On sunny days Myrt sat in the enclosed farmhouse veranda and counted how many cars drove to the golf course, which was just around the corner from Canada. She’d also count the crows. A red and white wooden parrot attached to a beam inside the glassed-in porch sometimes would talk, in Myrt’s voice, and a bucket of golden marigolds, her favorite flower, bloomed profusely nearby.

She’d tell stories about the Spear farm but she hardly ever went further back than that. I discovered, years later, that she had made it through some difficult times for a poor girl with little education, in an era when servitude, marriage, or destitution were the most common options.

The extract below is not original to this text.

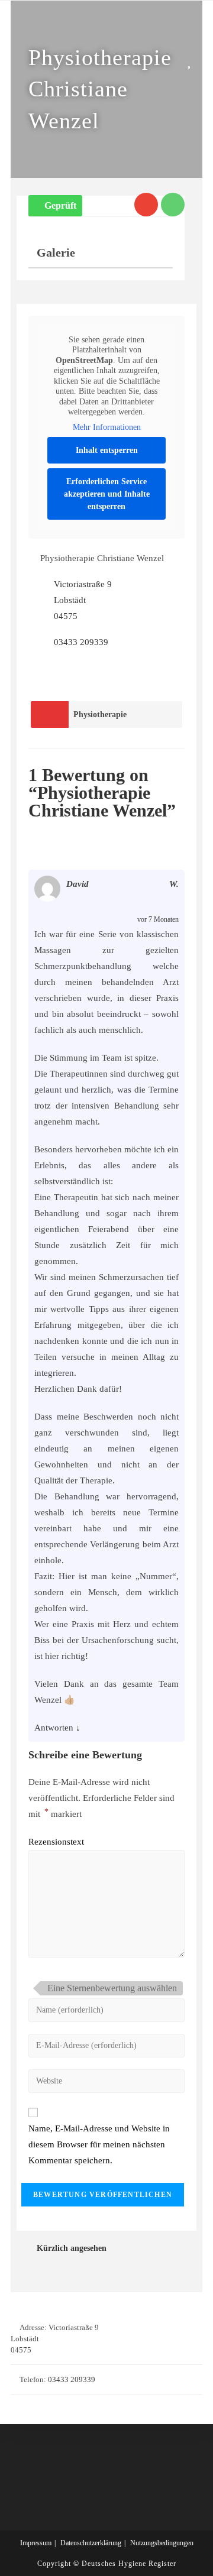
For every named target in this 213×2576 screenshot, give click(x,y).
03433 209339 (81, 642)
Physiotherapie (100, 714)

She never lectured me to continue with my education and go to college, as my grandmother did, nor was she concerned if I was the best-dressed girl in school. But she had other ideas.

The wrap-around porch where Myrt watched, years before, traffic and birds.

One afternoon when the sun warmed the porch and we were counting cars, Myrt suddenly got serious.

“There’s two things in life that I’d like you to consider,” she said.

I sat up in the iron lounge chair and listened. Finally, the wisdom hidden in the old hired girl was coming out.

“Learn how to tat from your grandmother,” she began. “Hardly anyone knows how these days and it’s a dying art. You need to carry it on.

“And start a diary and record things.” Her eyes took on a far away look. “I should have started one years ago—what stories there’d be in it now! But I never did and I’ve lived long enough to regret it.”

I did learn to tat, but it was harder to achieve than I had thought and I didn’t master the lace stitch until sometime after Myrt’s death. I also kept childish diaries until I grew up and threw them away.

A tatting shuttle and thread.

Later I kept journals, at times, and at times I only wrote for publication. But now I see the wisdom in jotting down short sentences and phrases on a daily or weekly basis. The days go so much faster than they did decades ago. Myrt was trying to convey that to me at a young age.

It’s been years now, but the nursery rhymes she recited still chatter inside my head, and the pounding sounds of her shoes keeping time with the poetry. 

Wool afghan detail, knitted by Myrt when she was partially blind, 1960s.

Recently, I passed on those rhythms and ditties to a young grandson. I didn’t know before why that would be so important. But somehow the rhymes, the needlecraft, the oral stories—the love wrapped in a crazy quilt or wool afghan— need to continue on, even if the job of a hired girl has ended.